First, we will read the Starbucks CSV file from “TidyTuesday” and store it in starbucksData as below:
starbucks_url <- "https://raw.githubusercontent.com/rfordatascience/tidytuesday/master/data/2021/2021-12-21/starbucks.csv"
starbucksData <- read.csv( starbucks_url )
head(starbucksData, 4)## product_name size milk whip serv_size_m_l calories
## 1 brewed coffee - dark roast short 0 0 236 3
## 2 brewed coffee - dark roast tall 0 0 354 4
## 3 brewed coffee - dark roast grande 0 0 473 5
## 4 brewed coffee - dark roast venti 0 0 591 5
## total_fat_g saturated_fat_g trans_fat_g cholesterol_mg sodium_mg
## 1 0.1 0 0 0 5
## 2 0.1 0 0 0 10
## 3 0.1 0 0 0 10
## 4 0.1 0 0 0 10
## total_carbs_g fiber_g sugar_g caffeine_mg
## 1 0 0 0 130
## 2 0 0 0 193
## 3 0 0 0 260
## 4 0 0 0 340
I have selected “Calories” column (variable) from
the table to check normality of the data in the given sample.
I will try to use multiple options to see which one would help me to
identify the normality of this variable without conducting any
statistical test.
First, the summary method will give us a basic five-figure summary of the calories variable. It helps to get a basic idea about the mean, median and quartiles.
summary(starbucksData$calories)## Min. 1st Qu. Median Mean 3rd Qu. Max.
## 0.0 130.0 220.0 228.4 320.0 640.0
If we use the boxplot function with jitter from ggplot, we can see that although we get some idea about the distribution of data but it is not visually clear enough to help us understand the normality of underlying data.
ggplot(data = starbucksData,
mapping = aes(x = calories, y = 0))+
geom_jitter() +
geom_boxplot(colour = "#004b8c", fill = "#98c5ed", alpha = .6)Now, histogram gives us a much better visual understanding of data and its distribution. I have added mean (solid line) and median (dashed line) along with a frequency polygon (red line) to further help me understand normality of the calorie variable.
As we can see in the following graph, the calories sample data might not look like a perfect bell curve for normal distribution but it doesn’t mean that the variable is not normal.
ggplot( data = starbucksData, mapping = aes(x = calories) ) +
geom_histogram(binwidth = 70, color="black", fill="#b5e2f5") +
geom_vline(mapping = aes( xintercept = mean(calories)), colour = '#1d8a01') +
geom_vline(mapping = aes( xintercept = median(calories) ),
linetype = "dashed", colour = '#1d8a01') +
geom_freqpoly(aes(colour = "red"), binwidth = 70, show.legend = FALSE)As it seems hard to estimate normality from histogram alone, I am using “QQ-plot” on top of it to help me further visually evaluate the normality assumption.
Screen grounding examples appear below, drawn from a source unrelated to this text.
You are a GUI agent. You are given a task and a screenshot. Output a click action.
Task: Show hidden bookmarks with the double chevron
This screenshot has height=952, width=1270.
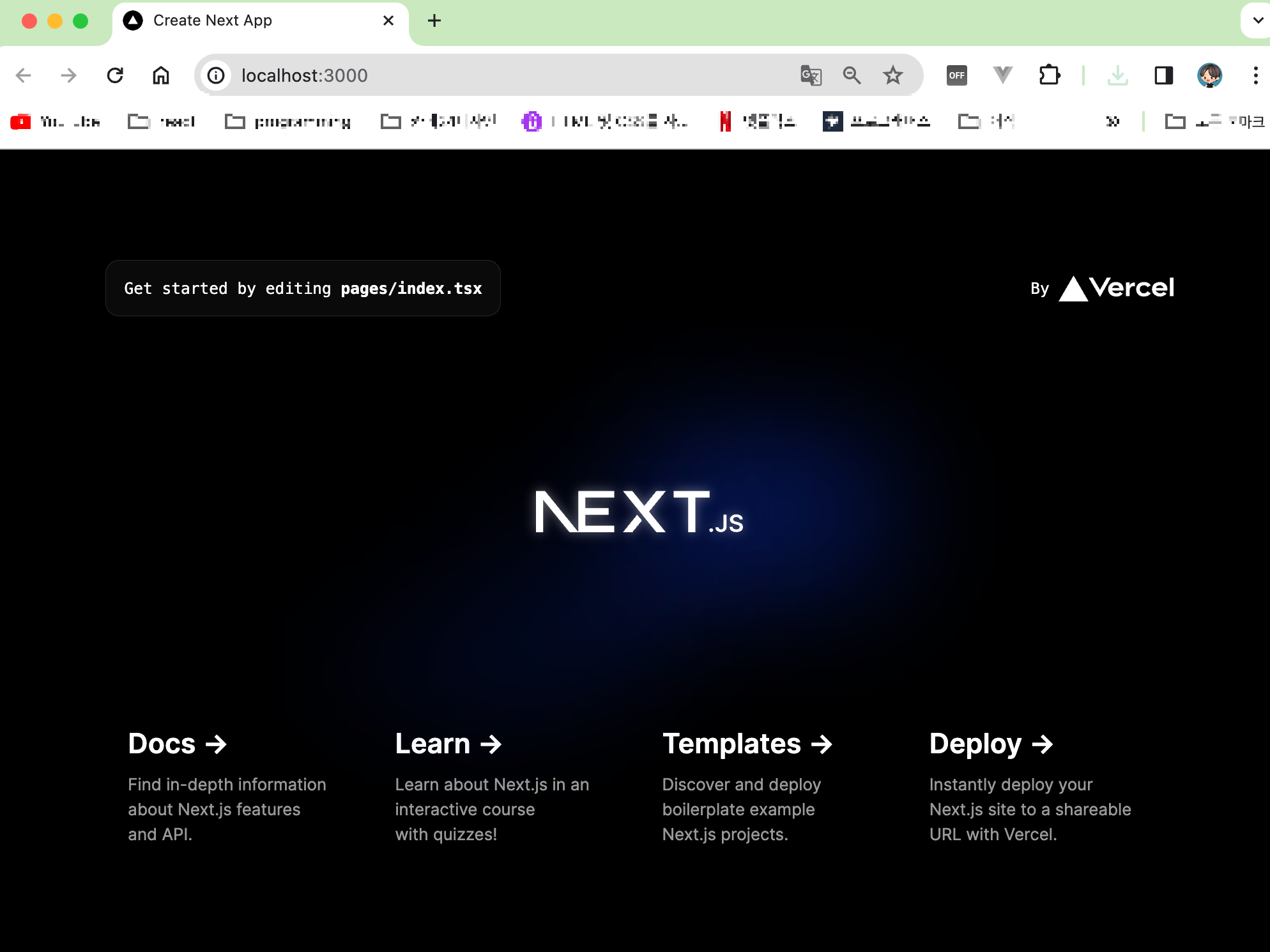[x=1112, y=121]
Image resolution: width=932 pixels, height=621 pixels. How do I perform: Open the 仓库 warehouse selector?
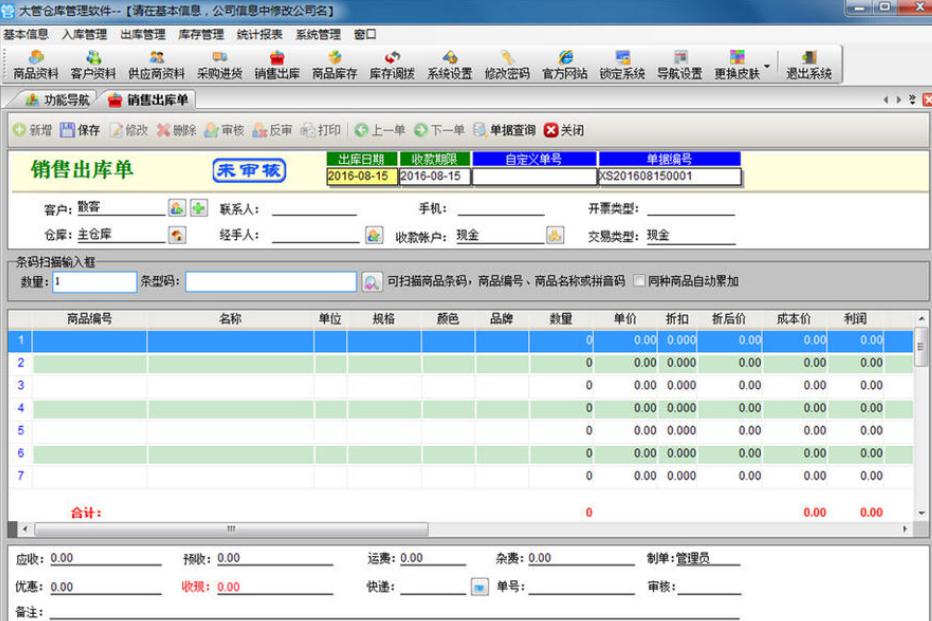pos(177,236)
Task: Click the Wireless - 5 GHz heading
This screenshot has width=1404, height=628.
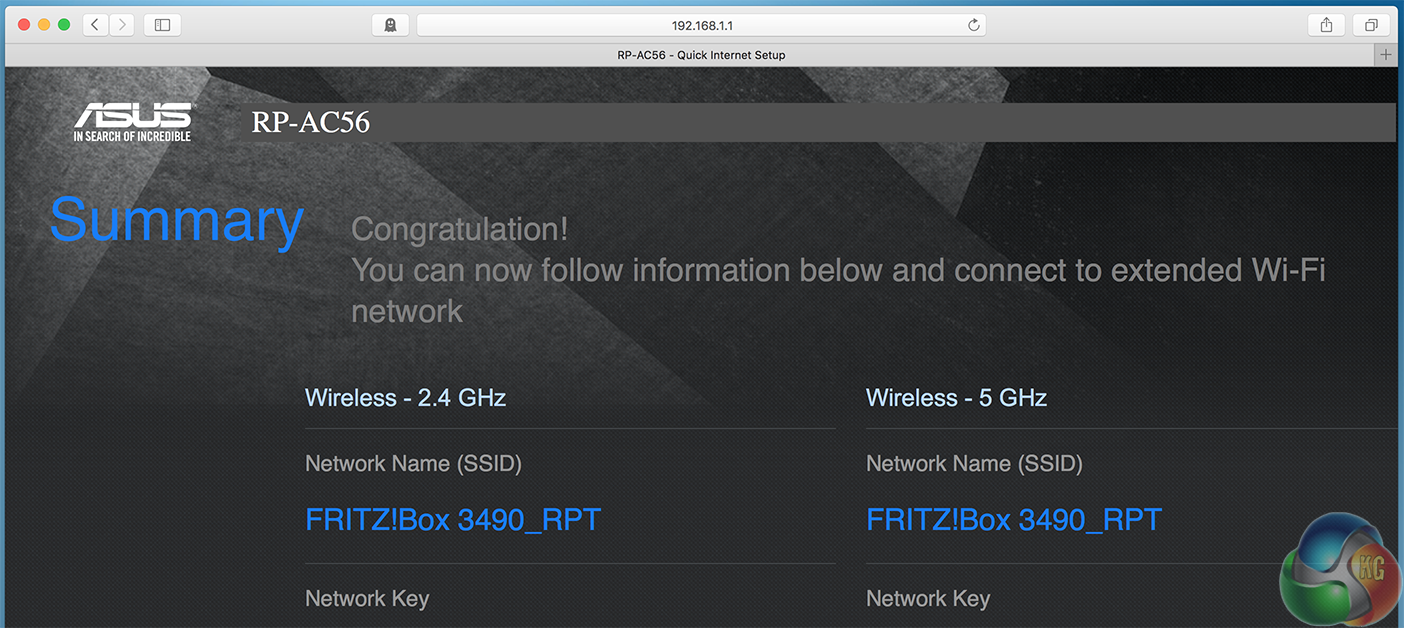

Based on the QQ-pot below, because the majority of points are close to the reference line and within the confidence bands, the normality assumption can be considered as met.
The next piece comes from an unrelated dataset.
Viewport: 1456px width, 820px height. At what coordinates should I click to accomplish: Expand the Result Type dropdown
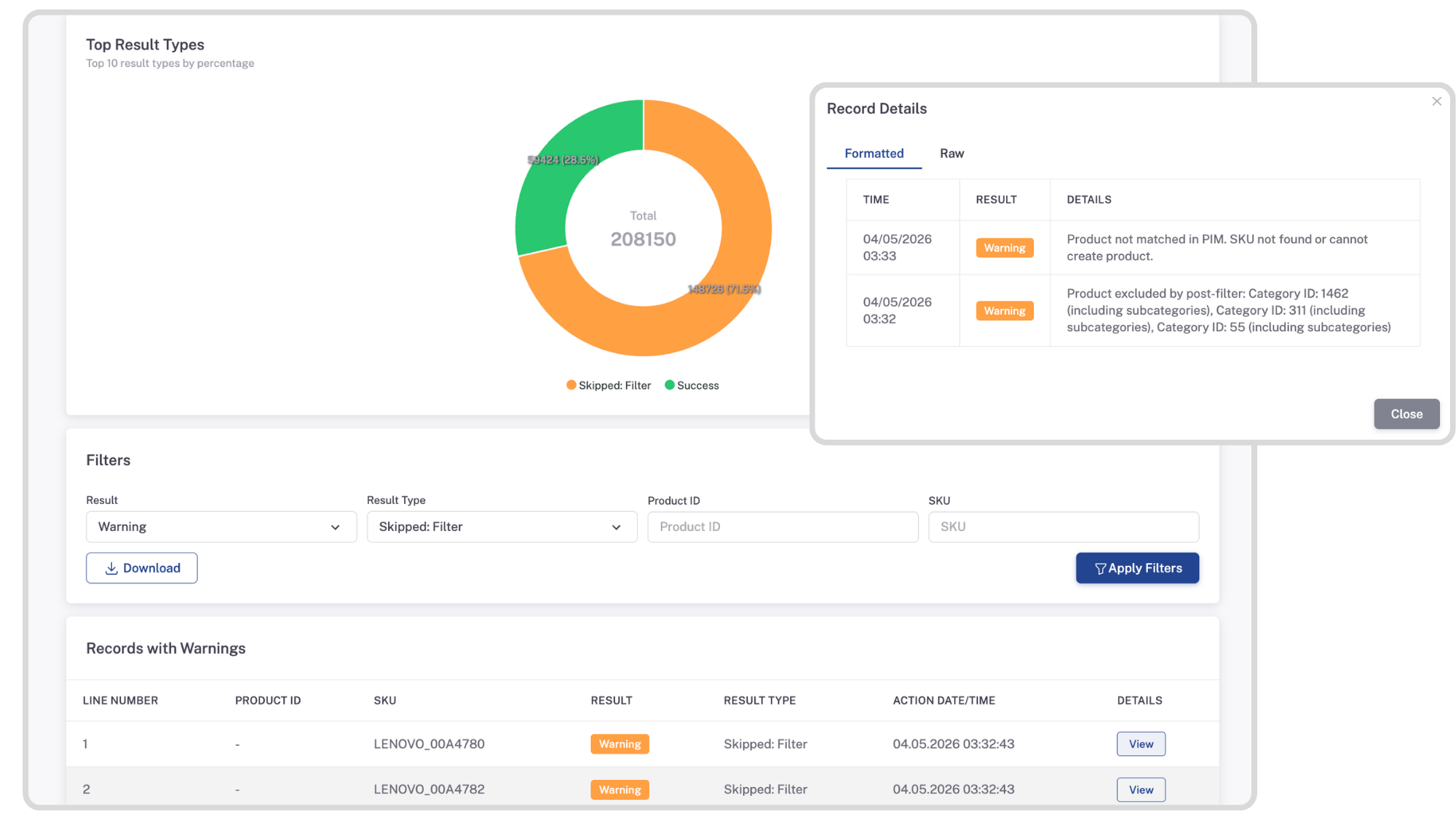point(502,527)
ggqqplot(starbucksData, x = "calories", color = "#00AFBB")We can further extend our finding by using simple statistics to find out number of data points between one standard deviation of the mean. The result of the ratio reflects that the underlying data is quite close to the empirical rule of 68%.
lower_bound <- mean(starbucksData$calories)-sd(starbucksData$calories)
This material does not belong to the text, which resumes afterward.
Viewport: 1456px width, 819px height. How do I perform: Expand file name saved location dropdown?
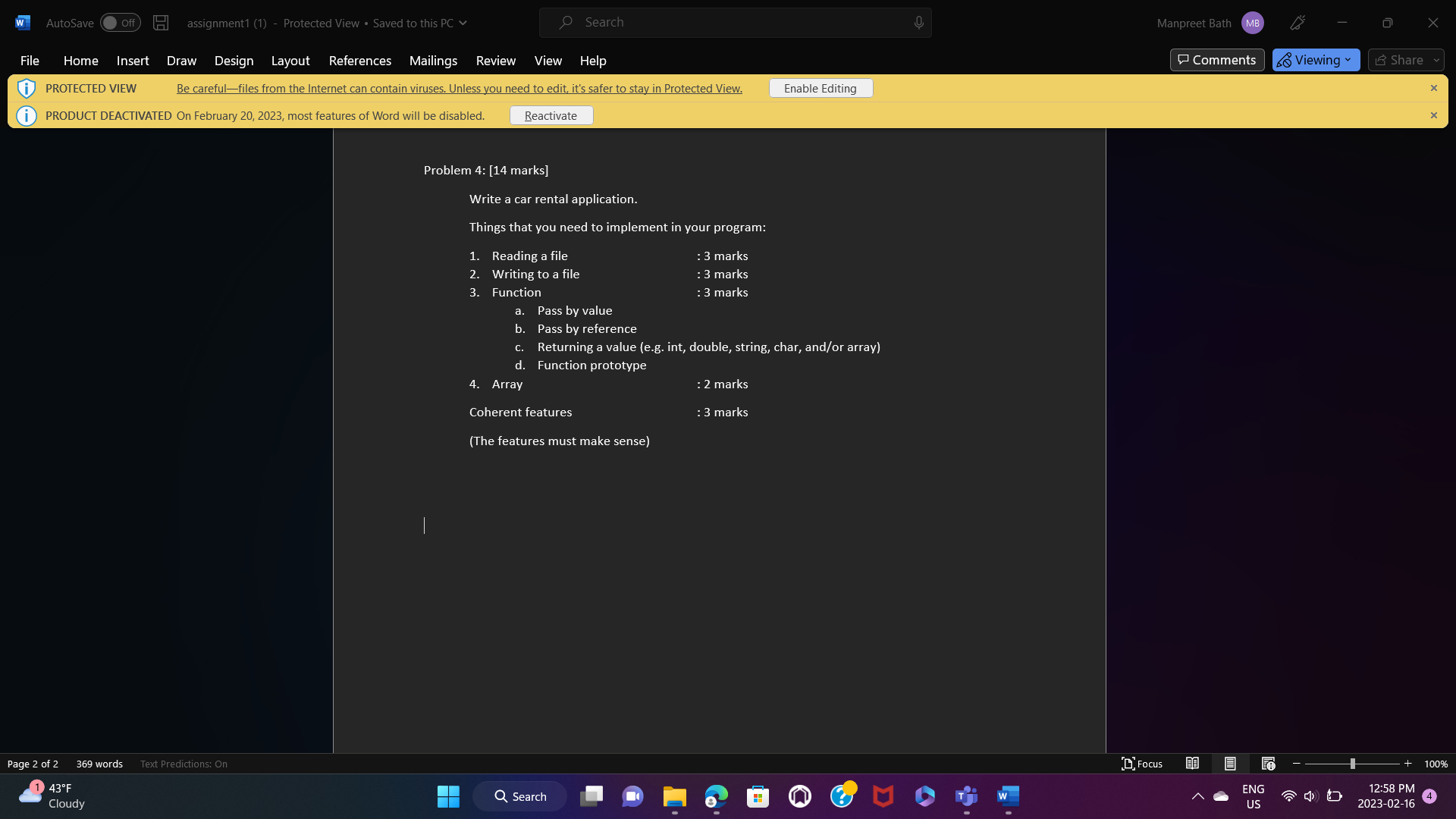(463, 23)
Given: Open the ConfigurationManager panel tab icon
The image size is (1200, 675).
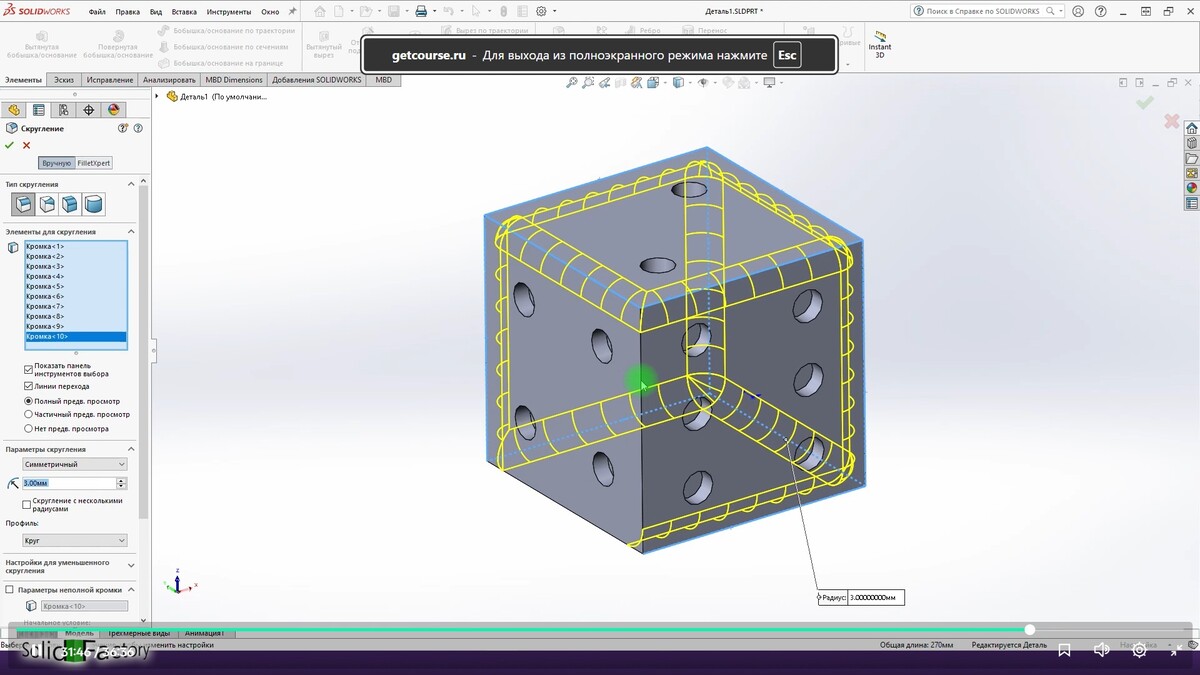Looking at the screenshot, I should click(64, 110).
upper_bound <- mean(starbucksData$calories)+sd(starbucksData$calories)
index <- starbucksData$calories > lower_bound &
starbucksData$calories < upper_bound
sum(index)/nrow(starbucksData)## [1] 0.657367
If we check the same of for the empirical rule of 95% by checking the data points within 2 standard deviations of the mean, we can see that it is again a close estimate (96.9%).
lower_bound <- mean(starbucksData$calories)-2*sd(starbucksData$calories)
upper_bound <- mean(starbucksData$calories)+2*sd(starbucksData$calories)
index <- starbucksData$calories > lower_bound &
starbucksData$calories < upper_bound
sum(index)/nrow(starbucksData)## [1] 0.9694856
Based on the graphs and simple calculations, I can conclude that the “Calories” variable under the Starbucks data set seems to be a normal distribution.